Facebook have been pushing users to add their cell numbers to their profiles since years. But even those who do not add their contact have noticed that their numbers are being added to their social network's profile. The shocked users have expressed their exasperation over Twitter. Very few people know that these cell numbers, even if unconfirmed, can be used to reveal private information without consent and it simply means that anyone can potentially access their name, pictures, and location.
The multi-billion-dollar enterprise, which thrives on information, has taken a different track recently -- taking mobile numbers from other, less-direct sources and adding them to profiles. And then users who haven't added their numbers willingly are asked to verify whether the suggested number belongs to them.
While most of the users inadvertently verify their number, this deception has irked some who do not want to add their contact info for privacy reasons.
Adding cell contacts to one's profile may have serious implications as it makes personal data vulnerable to be used by stalkers, hackers, and other cyber-criminals.

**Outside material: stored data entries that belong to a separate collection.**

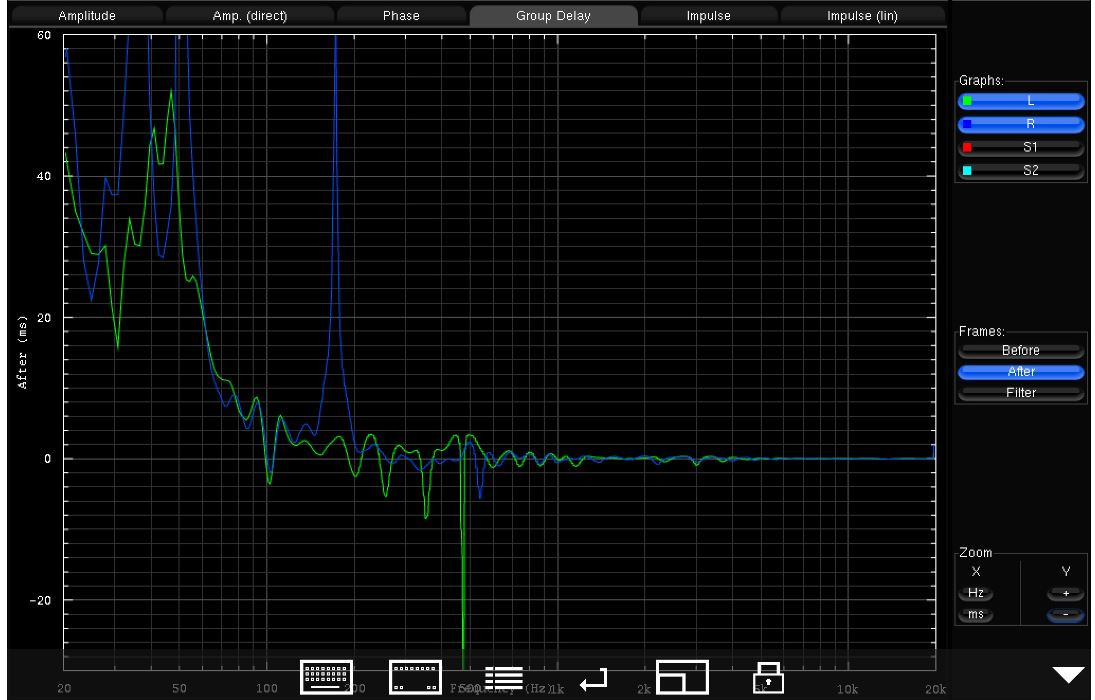Enable the S1 graph trace
The image size is (1095, 700).
pyautogui.click(x=1021, y=148)
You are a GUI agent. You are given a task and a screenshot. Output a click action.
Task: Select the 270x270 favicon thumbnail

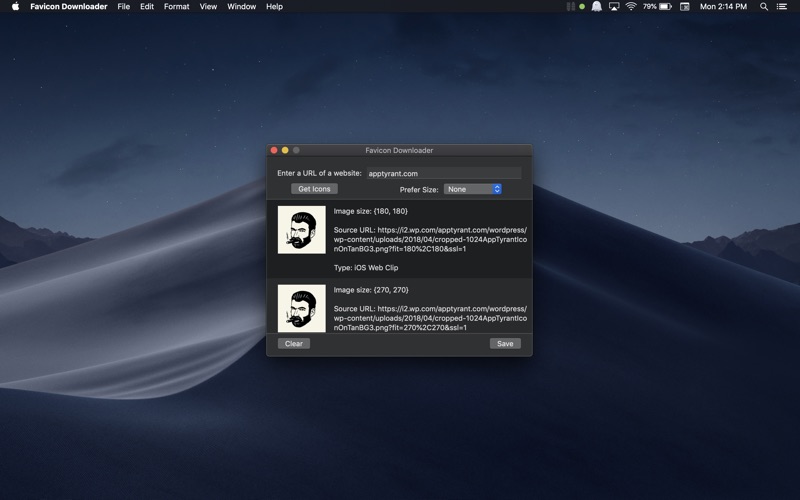coord(302,308)
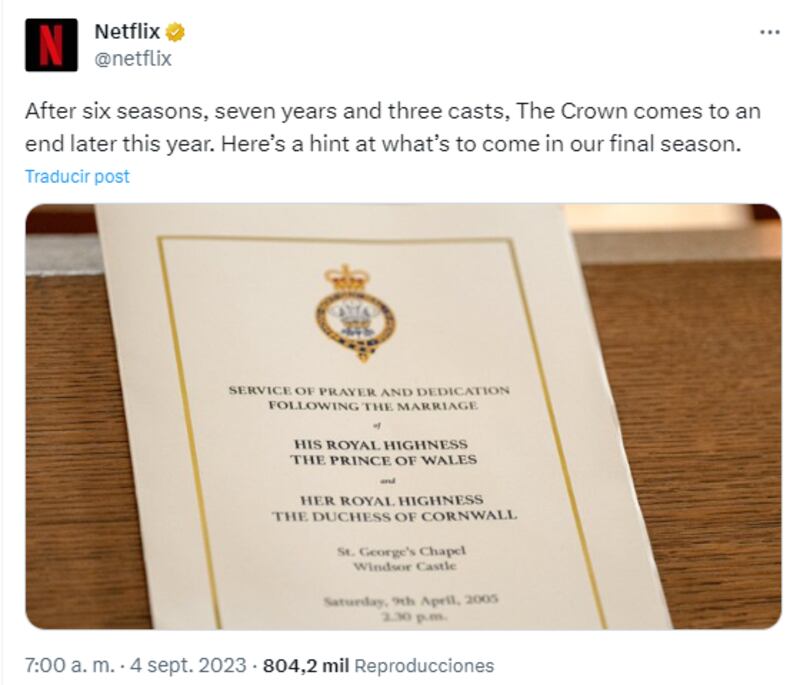This screenshot has width=800, height=685.
Task: Click the royal crest emblem in the photo
Action: click(354, 312)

Facebook users' personal data may be retrieved through their cell-contact numbers simply through a random-number algorithm; hence users need to think twice before putting a phone number on their profile.
For instance, if one leaves his or her number on the OLX website to sell something, anyone could look them up on Facebook and know the name, appearance, and some basic details and possibly, even more information -depending on the privacy settings. Criminals may build up a profile about users through random-number generation.
Hence the primary question remains unanswered. How did Facebook get the number if a user himself has not added or confirmed? According to Facebook's Online Help Center they might have a user's cell number because it was given to them in the past, or it may have been received from the contact information provided by other Facebook users during some application downloading. As gaming apps like Candy Crush push users to allow them access over their friends' list and accounts.
While the Facebook claims that the number is only be added to the account if users opts to confirm and verify it, most users simply do not know that they can adjust their privacy settings to stop people searching their information using a phone number.
Here another dilemma emerges. Why Facebook doesn't intimate the users of these privacy hazards? It should be kept in mind that unlike conventional companies who focus on building products, Facebook thrives on users' data; it is in fact founded on the principle of free sharing of data. Its profit depends on the volume of networking. Adding phone numbers multiplies networking and so the Facebook profit.
One other reason for insisting on phone contacts may be surveillance as it is not hidden now that intelligence agencies are gathering data through social networks. This is my personal observation that wildlife departments in a countries like Pakistan are charging illegal hunters on the basis of their images available on social media. It may help the law enforcement if used appropriately.